Later that same day, Edison’s own, regularly-held Community Engagement Panel meeting sought to again dispel public qualms about the nuclear waste.
Specifically, it dismissed fears that sea level rise could swamp the facility, which sits right on the coastline. Members of the public laid out those concerns at an Aug. 20 panel meeting, and the comments can be read here.
There are a few things keeping the ocean from the site’s nuclear storage, for now. A seawall stands in front of SONGS and a pad of cement shields the nuclear storage from a table of groundwater below. The table is anticipated to rise as sea levels do.

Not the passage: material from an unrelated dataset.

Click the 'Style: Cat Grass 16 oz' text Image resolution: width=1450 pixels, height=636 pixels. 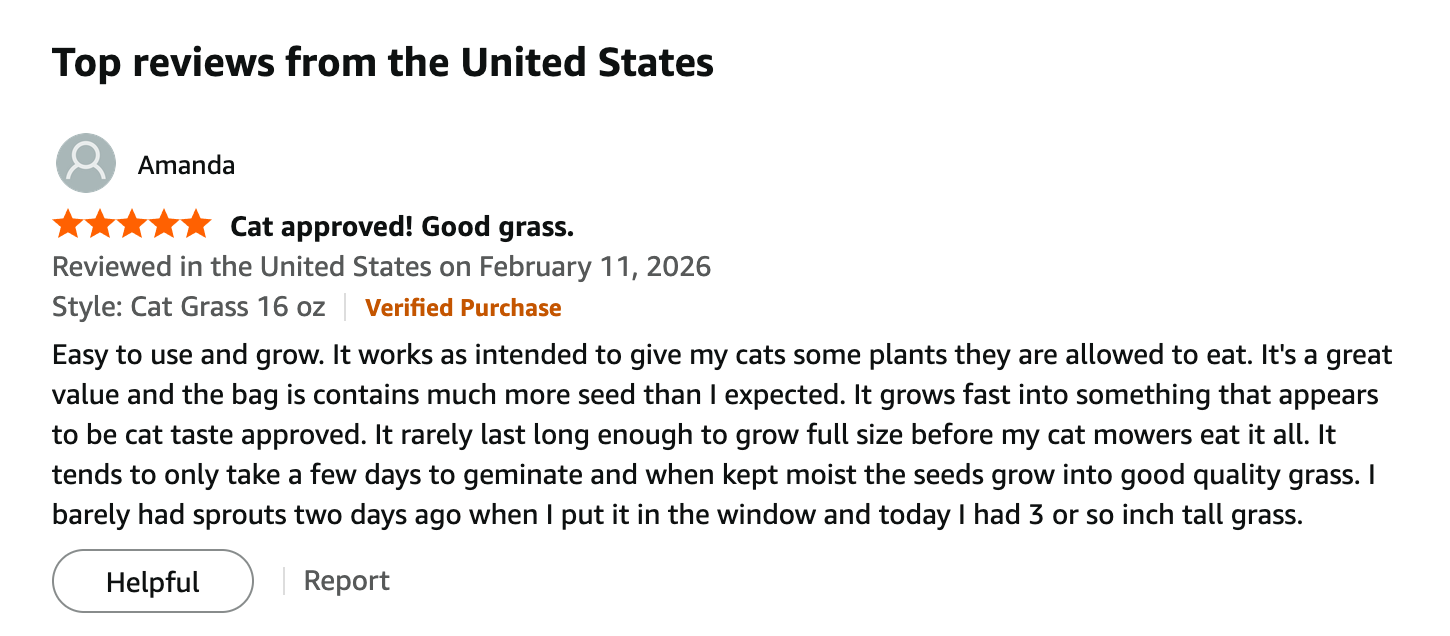189,307
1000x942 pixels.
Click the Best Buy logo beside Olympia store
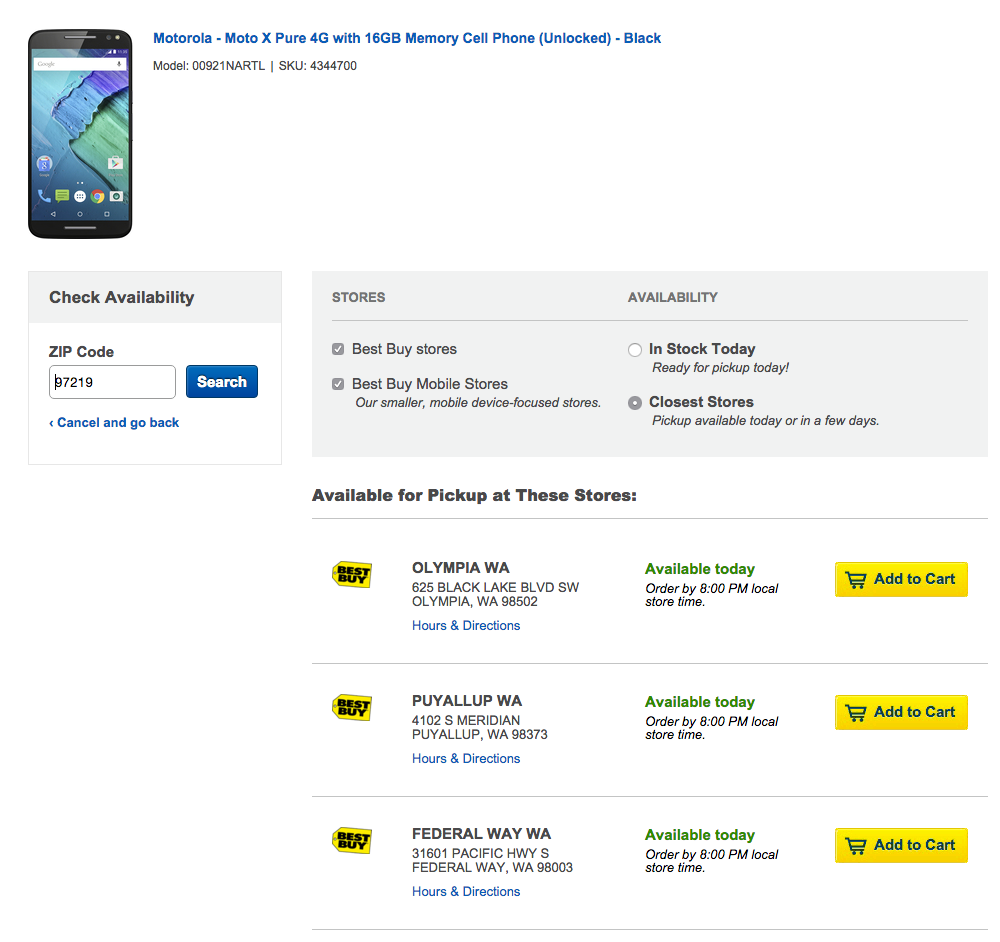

Ron Pontes, an Edison representative and deputy director for the decommissioning project, said during the meeting the sea wall is in good condition and the cement below the nuclear storage canisters is 3 feet thick.
There’s deep disagreement about what to do with the leftover nuclear waste, all 1,800 metric tons of which are in dry storage and embedded in concrete.
It’s been decades since the enactment of that promise, the Nuclear Waste Policy Act of 1982, and some are anxious that a permanent federal location won’t spring up before the prospect of Edison’s current nuclear storage canisters failing.
States’ refusals to be the site of that repository — most notably, a dropped plan for one in Nevada’s Yucca Mountain — creates a national quandary, with radioactive materials stacking up all over the U.S. and local jurisdictions anxious to be rid of them.
Fairlie at the Nov. 19 forum, hosted by the Samuel Lawrence Foundation and local nuclear safety groups, said the current canisters in use by Edison are “not very good – they are cheap … 5/8ths of an inch thick, prone to cracking.”
They’re “designed to be temporary and they’re not really robust from external attack in my view,” he said, adding “it would be much, much, much better” for the spent fuel to be stored in a thicker cask — “Unlikely to be subject to cracks.” The only problem? “They’re very expensive.”